X: Well I just never thought she'd get pregnant
J: You're not serious?!
X: Yes, I just didn't think that she would
J: You're seriously telling me that your method of contraception was your 'thought' that she wouldn't get pregnant?!!
X: Well sort of
J: Well I think she planned it....
X: Oh why do you hate Rebecca all of a sudden?
J: I don't - I just think that it's ironic that the more stupid you are the more likely you are to breed! It kind of makes me think that Darwin got it completely wrong....

Thursday, 4 December 2008

souled out

J: so did you go on a date with 'busty conductress' from Guardian Soulmates?
G: no I didn't bother. Actually I'm a bit luvved up at the moment
J: oh how exciting! Who with?
G: well 'luvved up' is a bit of an exageration come to think of it. I can't be bothered to find someone to fall in love with so I've settled for a woman I met off Match.com who has ginormous breasts and likes rough sex
J: oh that's so depressing - don't you find it soul destroying when your heart's not in it?
G: why would I? She does seem to cry a lot though.
J: Maybe she's not so keen on rough sex as you think!
G: haha very good! No, seriously why do all you women have 'issues'?
J: Maybe it's because all 'you men' are bastards!

Wednesday, 26 November 2008

Saturday, 22 November 2008

We three kings from Orient are, bearing gifts......
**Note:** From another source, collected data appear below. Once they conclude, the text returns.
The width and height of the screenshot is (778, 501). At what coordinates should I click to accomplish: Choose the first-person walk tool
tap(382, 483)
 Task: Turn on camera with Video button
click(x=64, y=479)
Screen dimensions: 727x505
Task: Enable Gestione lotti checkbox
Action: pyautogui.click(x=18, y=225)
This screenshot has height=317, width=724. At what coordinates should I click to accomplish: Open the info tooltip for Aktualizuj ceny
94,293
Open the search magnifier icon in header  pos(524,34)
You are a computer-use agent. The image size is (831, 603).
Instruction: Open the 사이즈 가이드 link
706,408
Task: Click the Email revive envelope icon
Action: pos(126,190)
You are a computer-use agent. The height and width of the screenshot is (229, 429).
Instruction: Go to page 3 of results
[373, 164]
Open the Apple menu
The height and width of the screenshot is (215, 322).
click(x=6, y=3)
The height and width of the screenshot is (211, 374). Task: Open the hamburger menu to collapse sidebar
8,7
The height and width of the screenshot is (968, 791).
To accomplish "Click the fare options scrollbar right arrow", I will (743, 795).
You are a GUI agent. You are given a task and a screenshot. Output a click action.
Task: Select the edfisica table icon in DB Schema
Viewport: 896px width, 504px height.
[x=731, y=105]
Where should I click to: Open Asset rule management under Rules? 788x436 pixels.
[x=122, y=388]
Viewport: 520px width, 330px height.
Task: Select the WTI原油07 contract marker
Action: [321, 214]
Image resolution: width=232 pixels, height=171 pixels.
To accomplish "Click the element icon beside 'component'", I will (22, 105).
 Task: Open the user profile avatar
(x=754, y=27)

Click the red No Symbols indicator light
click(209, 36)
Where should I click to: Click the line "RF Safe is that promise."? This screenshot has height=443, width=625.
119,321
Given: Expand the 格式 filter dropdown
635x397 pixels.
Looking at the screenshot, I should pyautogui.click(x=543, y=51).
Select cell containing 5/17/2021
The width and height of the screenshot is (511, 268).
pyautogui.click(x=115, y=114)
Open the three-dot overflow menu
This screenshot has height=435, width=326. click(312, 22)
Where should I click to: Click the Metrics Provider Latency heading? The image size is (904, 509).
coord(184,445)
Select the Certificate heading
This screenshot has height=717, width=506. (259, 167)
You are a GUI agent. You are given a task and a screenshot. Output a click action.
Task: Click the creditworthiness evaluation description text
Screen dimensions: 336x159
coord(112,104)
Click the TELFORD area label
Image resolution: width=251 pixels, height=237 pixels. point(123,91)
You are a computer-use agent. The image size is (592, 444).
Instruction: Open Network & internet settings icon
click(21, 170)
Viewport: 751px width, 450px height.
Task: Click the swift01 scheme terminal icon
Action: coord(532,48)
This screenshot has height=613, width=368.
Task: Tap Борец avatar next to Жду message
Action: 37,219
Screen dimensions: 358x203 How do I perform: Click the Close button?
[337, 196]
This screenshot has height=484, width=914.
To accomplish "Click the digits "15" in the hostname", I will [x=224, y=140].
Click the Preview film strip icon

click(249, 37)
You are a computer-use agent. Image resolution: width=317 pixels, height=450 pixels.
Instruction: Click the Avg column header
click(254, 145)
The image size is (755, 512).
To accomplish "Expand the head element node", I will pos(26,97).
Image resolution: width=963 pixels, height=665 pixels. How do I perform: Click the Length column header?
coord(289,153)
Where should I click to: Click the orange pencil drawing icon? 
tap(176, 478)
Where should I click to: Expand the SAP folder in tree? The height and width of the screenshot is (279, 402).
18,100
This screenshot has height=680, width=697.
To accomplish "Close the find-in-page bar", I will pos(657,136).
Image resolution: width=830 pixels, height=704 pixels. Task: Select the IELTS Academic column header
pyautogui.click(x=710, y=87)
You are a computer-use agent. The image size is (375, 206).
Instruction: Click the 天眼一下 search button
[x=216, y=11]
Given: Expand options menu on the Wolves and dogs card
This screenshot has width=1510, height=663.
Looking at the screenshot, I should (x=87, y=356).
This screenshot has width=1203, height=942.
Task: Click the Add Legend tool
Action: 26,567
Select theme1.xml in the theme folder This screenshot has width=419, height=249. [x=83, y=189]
'hey mum I'm going to be a Wise Man in the Christmas play'
'oh that's great babe'
'yes I was going to be a camel but the teacher said I could be a wise man instead because I'd been generous'
'oh well that's nice. You were a sheep last year weren't you?'
'no that was the year before, I was a camel last year'
'oh yes I remember now'
'there's a letter in my book bag, we need to make a crown and one of the gifts that we have to give to the baby Jesus - gold, frankinstein and myrrh....'

I believe in zero

Sunday, 16 November 2008

Friday, 14 November 2008

losing it part 3

J: Hi
Number Withheld: Hi J how are you?
J: Oh....it's you! I'm fine
NW: I've really missed you J, have you missed me?
J: No
NW: Oh J you never say you miss me!
J: No I don't do I. So how's married life?
NW: I'm not married. I keep telling you that was my ex girlfriend who phoned you
J: I don't believe you
NW: I'm telling you the truth. She's just my ex and she gets really jealous when she thinks I'm seeing someone. She's ruined my relationships with 3 girlfriends!
J: Yes, wives have a nasty habit of doing that
NW: Honestly I'm not married, why would I lie to you?
J: Sorry, did you just say 'Why would I lie to you'?!!!!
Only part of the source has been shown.